Talkin' Terrorism
Inspired by Pandagon: No Plan, No Problem, and a comment.
I lived through 9/11 in New York, and I recall doing quite a lot of very serious thinking in the days and weeks and months after about what the hell we should do. The vision that kept returning was of Jefferson's post Amercan revolution revelation that unless the sharecropping rentier farmer class that had been a large part of the revolutionary army were tied to the new order somehow, a series of unproductive repeat uphevals were in the mail for sure.
There are so many people out there who are not in any way partners in our massive and unparalelled prosperity. That's a significant root cause of the problems we face.
If you follow this line of reasoning, some people might accuse me of wanting to kowtow to murderers. You obviously can't have a policy of negotiation with individual terrorists as in a hostage situation, but there's a lot of value in looking at the ends a group of people are attempting to achieve by means of a campaign of terror, and try to figure out if there's a way to solve with without killing. We make truces with people who go to war. Sometimes it's even a good idea.
The resistence to this kind of reflection in America -- a resistence characterized by accusations of some isiduous desire to "blame America first" -- is really just a desire for us to be easy on ourselves and not challenge our assumptions about how the world works.
So, I don't want to sound un-American, but if you look at the set of reasons the likes of Bin Laden gives for making war on the US, they're pretty understandible. They don't "hate our freedom." That is and always has been an outrageous lie. This war isn't about Playboy; it's about geopolitical power.
What they hate is having US troops in Saudi Arabia (and now Iraq), US companies buying their oil at discount prices, and US power backing repressive and corrupt regimes throughout the region. The realities of petropolitics mean we can't just grant concessions on most of these things, but the demands are not really crazy or anything.
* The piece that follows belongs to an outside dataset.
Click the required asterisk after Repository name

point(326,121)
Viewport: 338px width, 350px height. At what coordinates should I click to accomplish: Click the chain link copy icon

It's really, "get your boys out of my hood, quit jackin' my shit, and quit backing up local thugs."
Until we can find a way to meaningfully address these concerns without sacraficing our national interests, we're stuck with more-than-nuisance terrorism. The Neo-Con fantasy in full regalia sort of represented one way out: proving the terrorists wrong in the moral sphere by conjuring a prosperous, US-friendly democracy in their midst. Problem is you can't "create" a democracy any more than you can "give" anyone freedom. It doesn't work like that. It was a great wet dream, but come the fuck on.
The alternative as I see it is waging a serious campaign of law enforcement, counter-proliferation and diplomacy while systematically weaning ourselves of the Saudi Smack over the next 10 to 20 years to the point where we can actually give the people what they want: the chance to take their freedom from the regimes which supress them and charge us whatever they want for that sweet black gold.
That won't be easy, and it will take a lot of political will, and I'm not saying Kerry will do it. But it's probably going to have to be done.